#### TEXT UNDER STUDY

How soon does Thomas think he’ll actually be able to help humans put an end to addiction—maybe even to addictions of the nonchemical kind, such as gambling? 

 “Sometimes I think we have it all here: It’s just a matter of putting the pieces together. Those are the good days. And then on the bad days, I think it is going to take some real leaps to get there. But the good news is that lately I have more good days than bad,” Thomas says.  

Like Thomas, professor of psychiatry Kelvin Lim is interested in reducing the incidence of relapse, but he approaches the problem using different tools than Thomas. Using brain scans of addicted people who have been through treatment and withdrawal, Lim and his colleagues measure how much communication is occurring between their brain’s reward center and their cognitive control center. Lim has discovered that the stronger the communication between these two areas of the brain, the greater the chances of continued sobriety six months later. 

Since the vast majority of addicts relapse within a year, Lim and his colleagues hope to be able to use their findings to predict which people in recovery are at higher risk of relapse. With this knowledge in hand, Lim believes that those individuals could perhaps get the focused, intense recovery help they desperately need. 

Reduce reliance on opioids 

Much of Carolyn Fairbanks’s research is on reducing brain exposure to highly addictive, opioid-based pain-relieving drugs. While she appreciates the important role that opioid-based drugs can play in pain relief, Fairbanks (Ph.D. ’99) also believes it is essential to develop nonaddictive pain medicines for people whose diseases are not life-threatening or who are at higher risk of addiction.

########
#### DATASET

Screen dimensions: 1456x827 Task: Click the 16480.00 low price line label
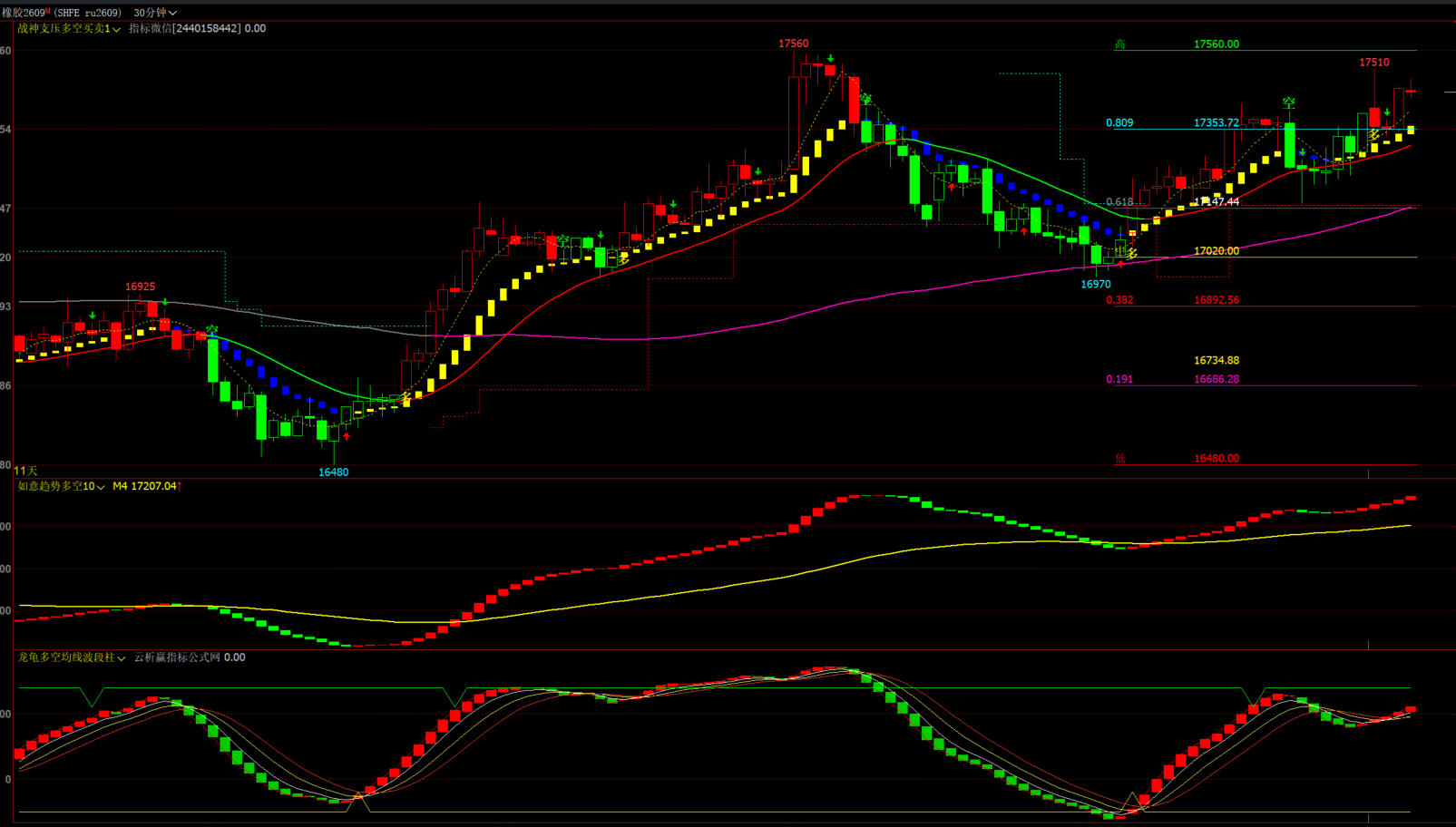1216,459
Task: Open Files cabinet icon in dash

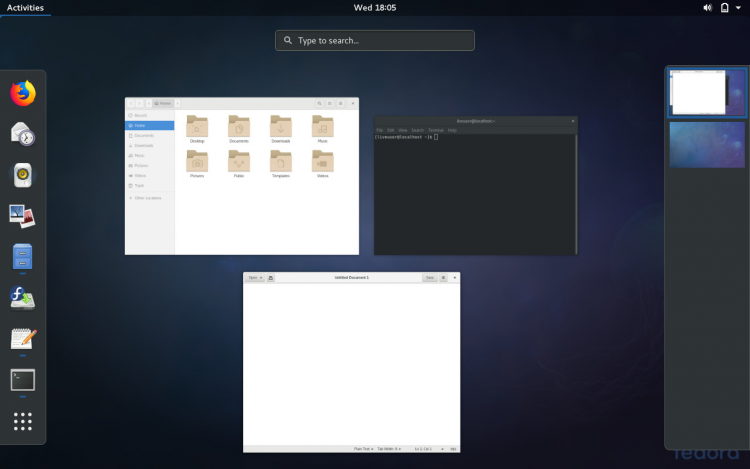Action: tap(23, 257)
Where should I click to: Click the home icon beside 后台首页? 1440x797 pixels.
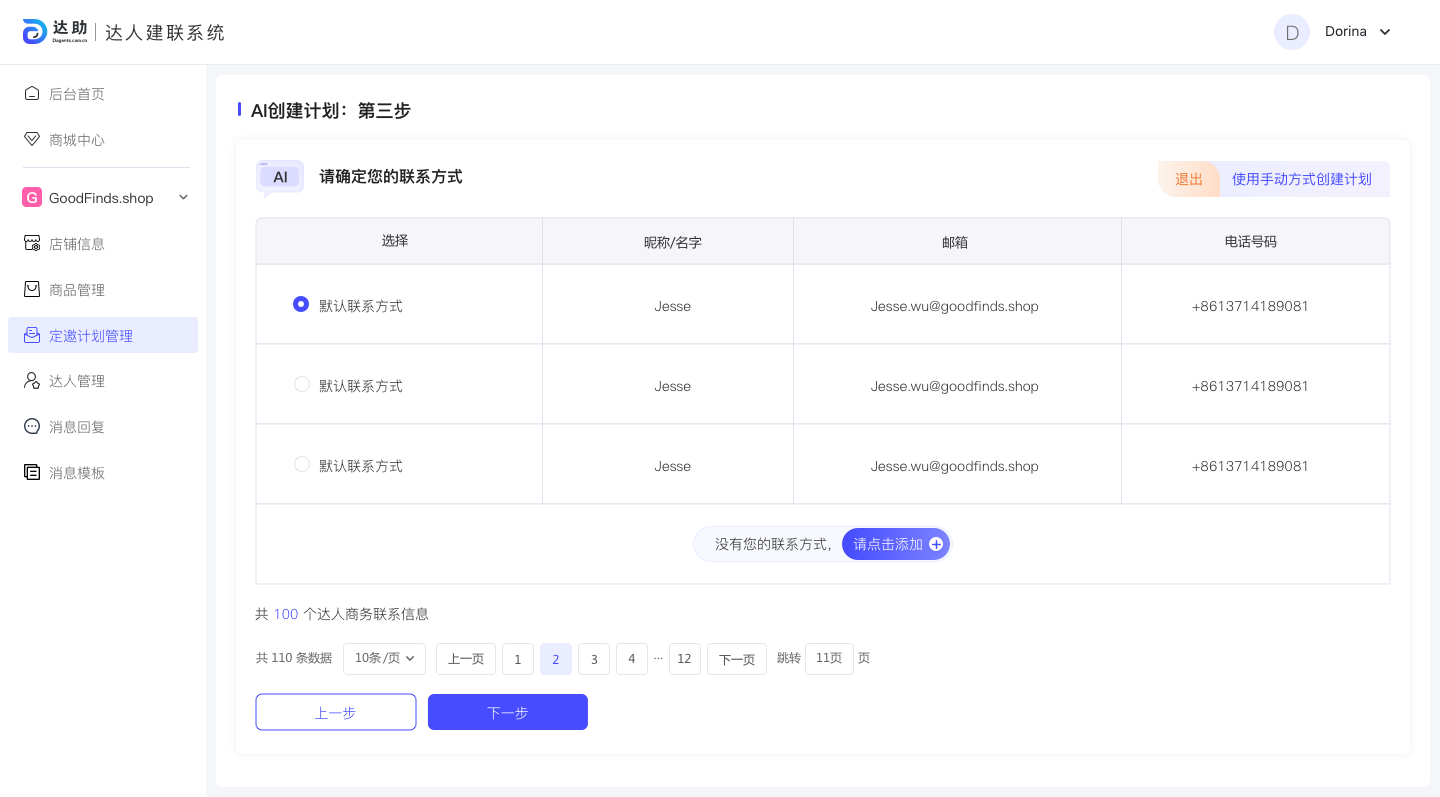32,93
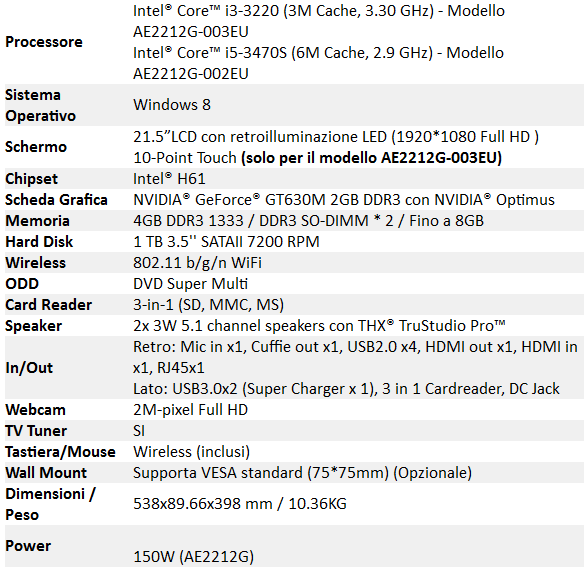Image resolution: width=584 pixels, height=570 pixels.
Task: Click the DVD Super Multi entry
Action: point(190,284)
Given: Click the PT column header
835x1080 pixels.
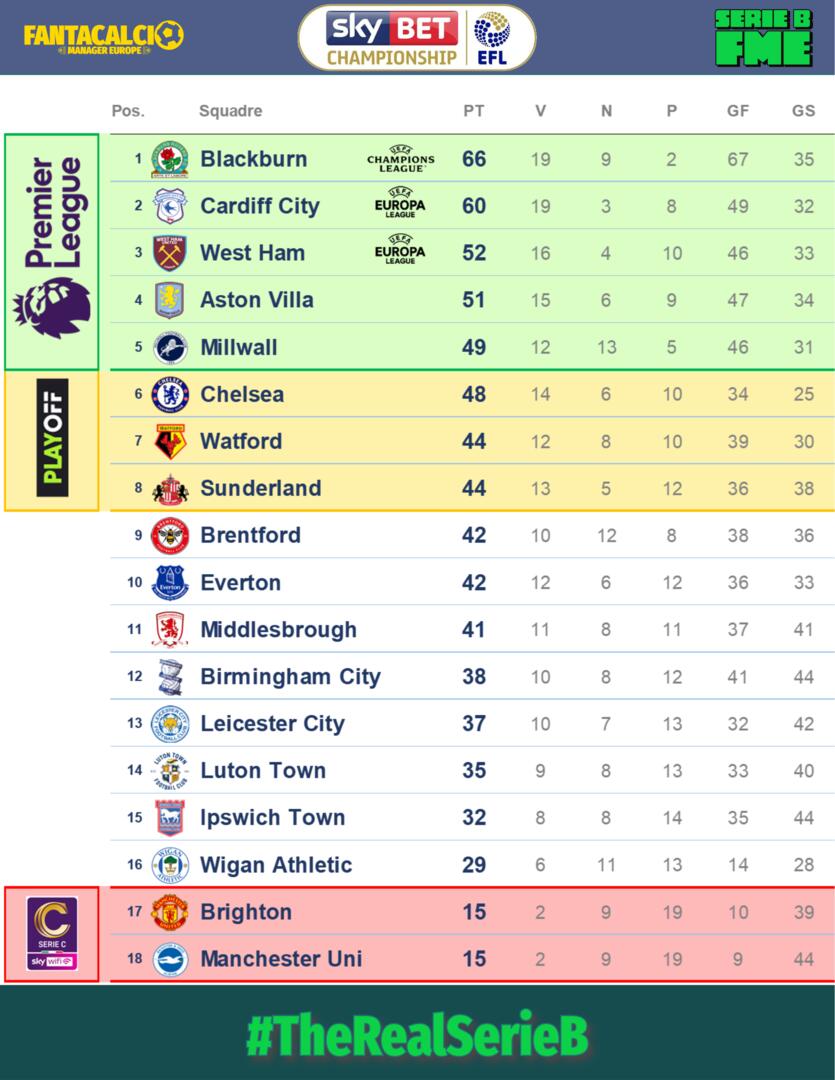Looking at the screenshot, I should coord(474,111).
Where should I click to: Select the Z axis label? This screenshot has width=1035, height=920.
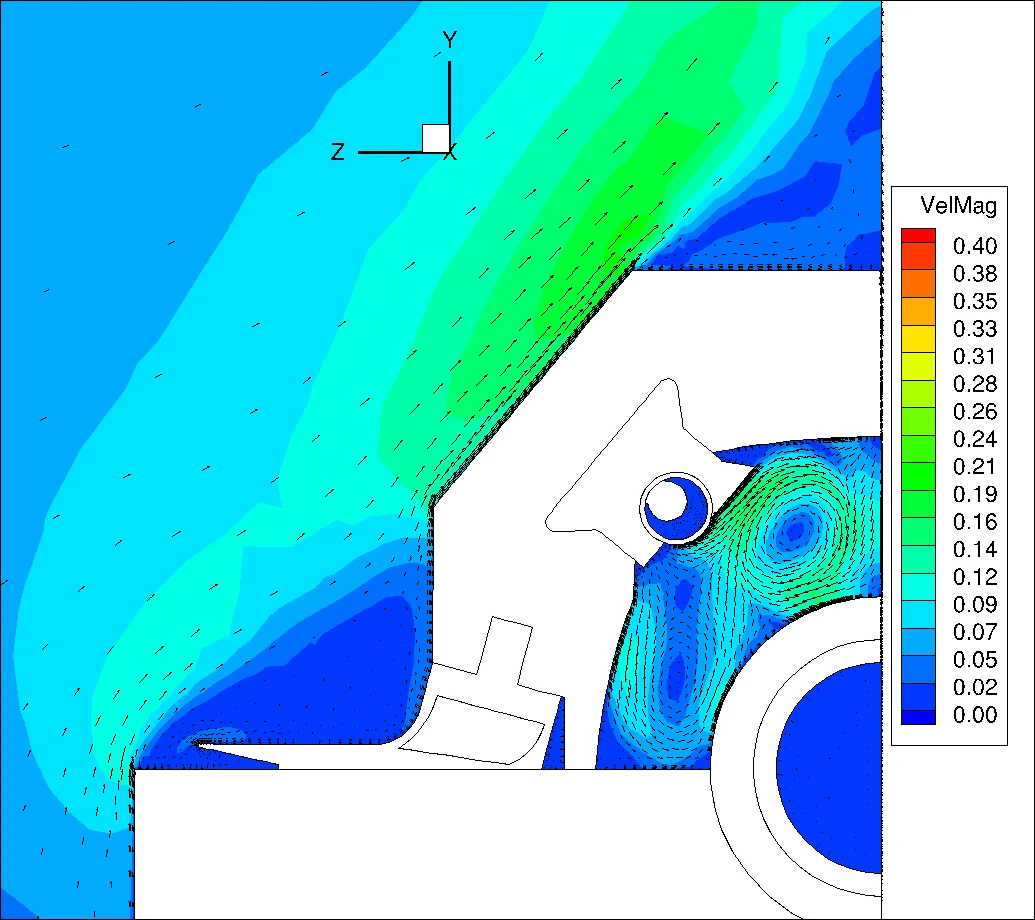337,152
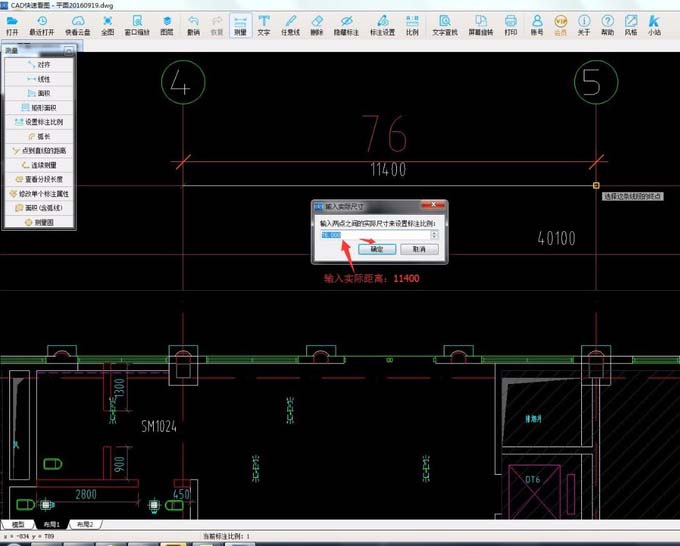Click the 打开 (Open) toolbar icon
Screen dimensions: 680x546
tap(12, 24)
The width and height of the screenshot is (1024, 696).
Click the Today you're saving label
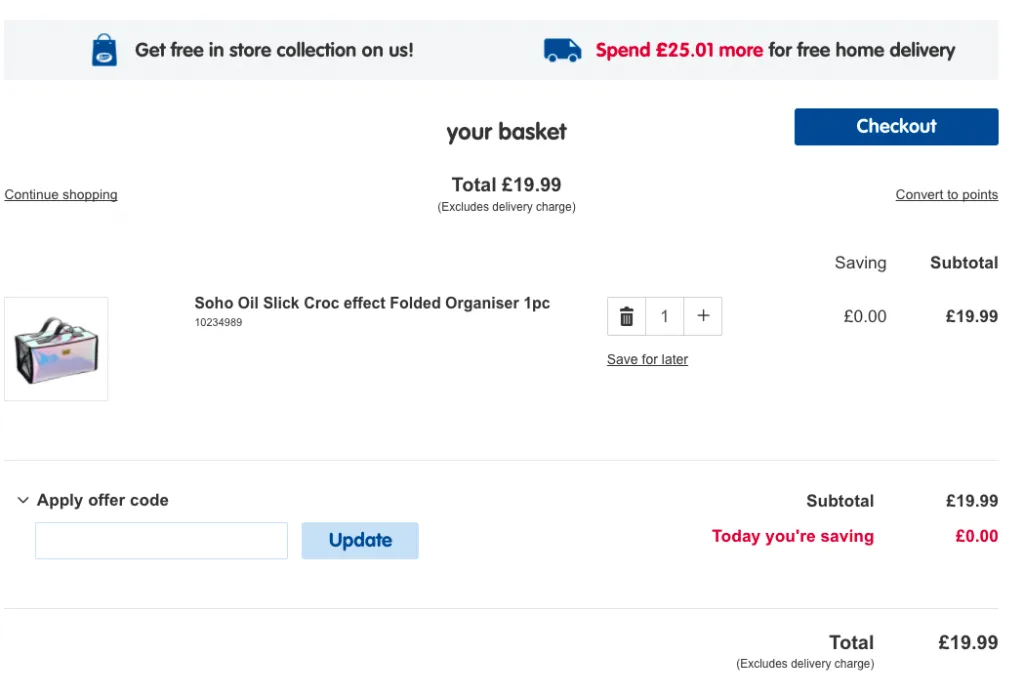click(792, 536)
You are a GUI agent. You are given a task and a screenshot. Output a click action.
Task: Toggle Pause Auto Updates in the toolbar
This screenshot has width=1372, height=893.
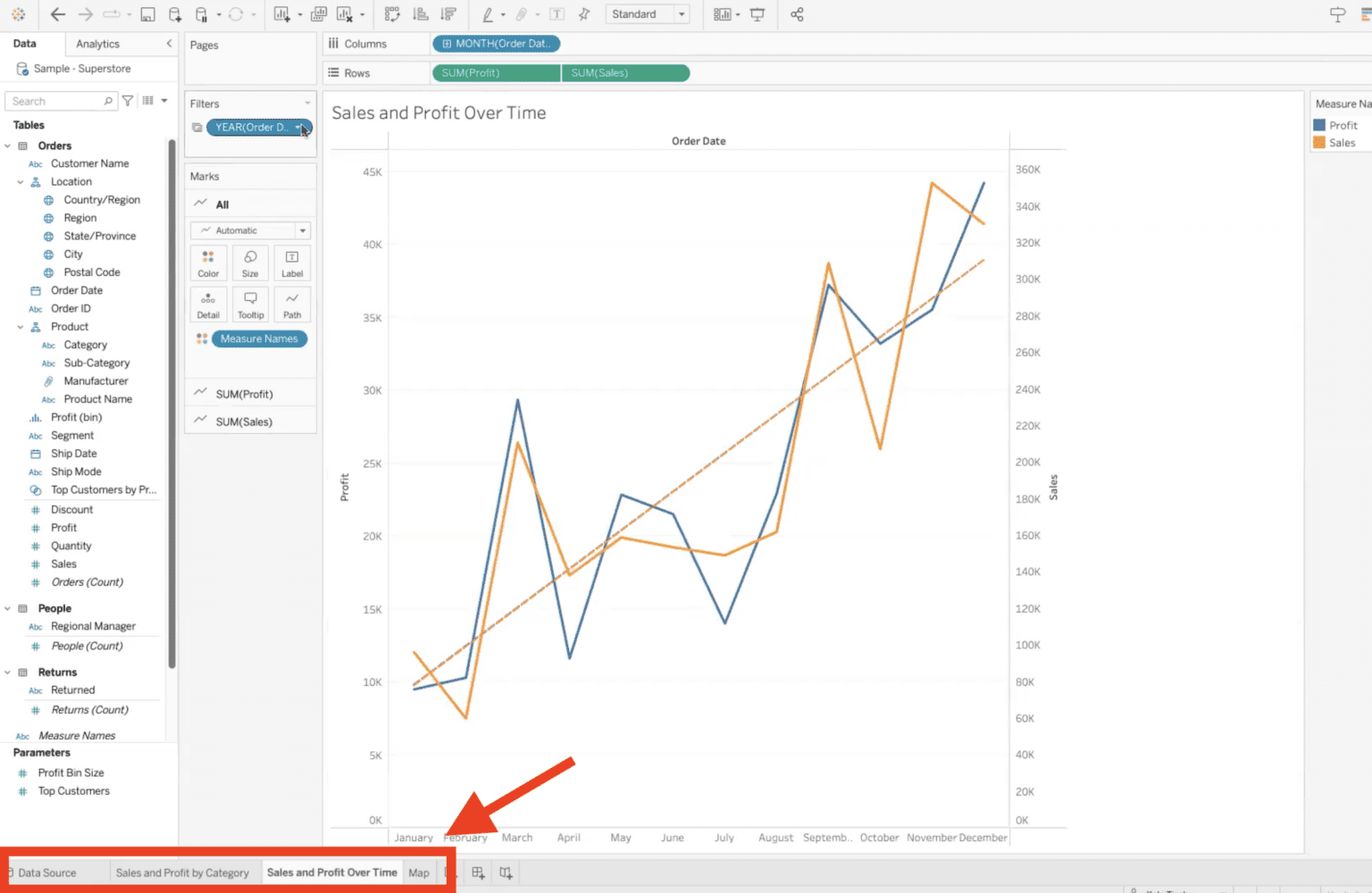coord(202,14)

########

● **ACTION ITEM**
Supply the next part of the passage on addiction research, starting after its final sentence. The records play no part in the work that remains.

● **RESPONSE BELOW**
“We’re trying to find new ways to develop pharmacological treatments that target nerve endings and the spinal cord,” says Fairbanks, a professor of pharmaceutics. “This will keep these drugs as far as possible away from the brain.” Fairbanks’s work keeps her in collaboration with scientists from around the globe: “This is a national and international effort to try to find improved ways to provide pain relief so that we can reduce reliance on morphine, fentanyl, hydrocodone, and other forms of opioids.” 

Another promising idea that Fairbanks is focused on is the possibility of using gene modification to reduce the body’s response to pain. This nascent idea would involve “modifying the genes of the different cell types that contribute to the pain pathway so that they would instead produce analgesic substances like endorphins,” Fairbanks explains. Her self-described “Star Trek” approach would involve engineering peripheral or spinal-cord neurons to produce signals that would halt pain impulses before they get to the brain. But Fairbanks notes that this approach, if used incorrectly, would have the potential downside of erasing the body’s ability to feel pain. 

“Pain is a really important process,” she says. “We don’t want to interfere. People who don’t have natural pain systems have a lot of challenges in life.” 

Keep drugs away from the brain 

Like his colleague and former mentee Fairbanks, professor of neuroscience George Wilcox is also interested in keeping drugs away from the brain: restricting powerful pain-relieving medications to the spinal cord, the peripheral nerve endings, or the internal organs, so patients will experience pain relief but are less likely to become addicted.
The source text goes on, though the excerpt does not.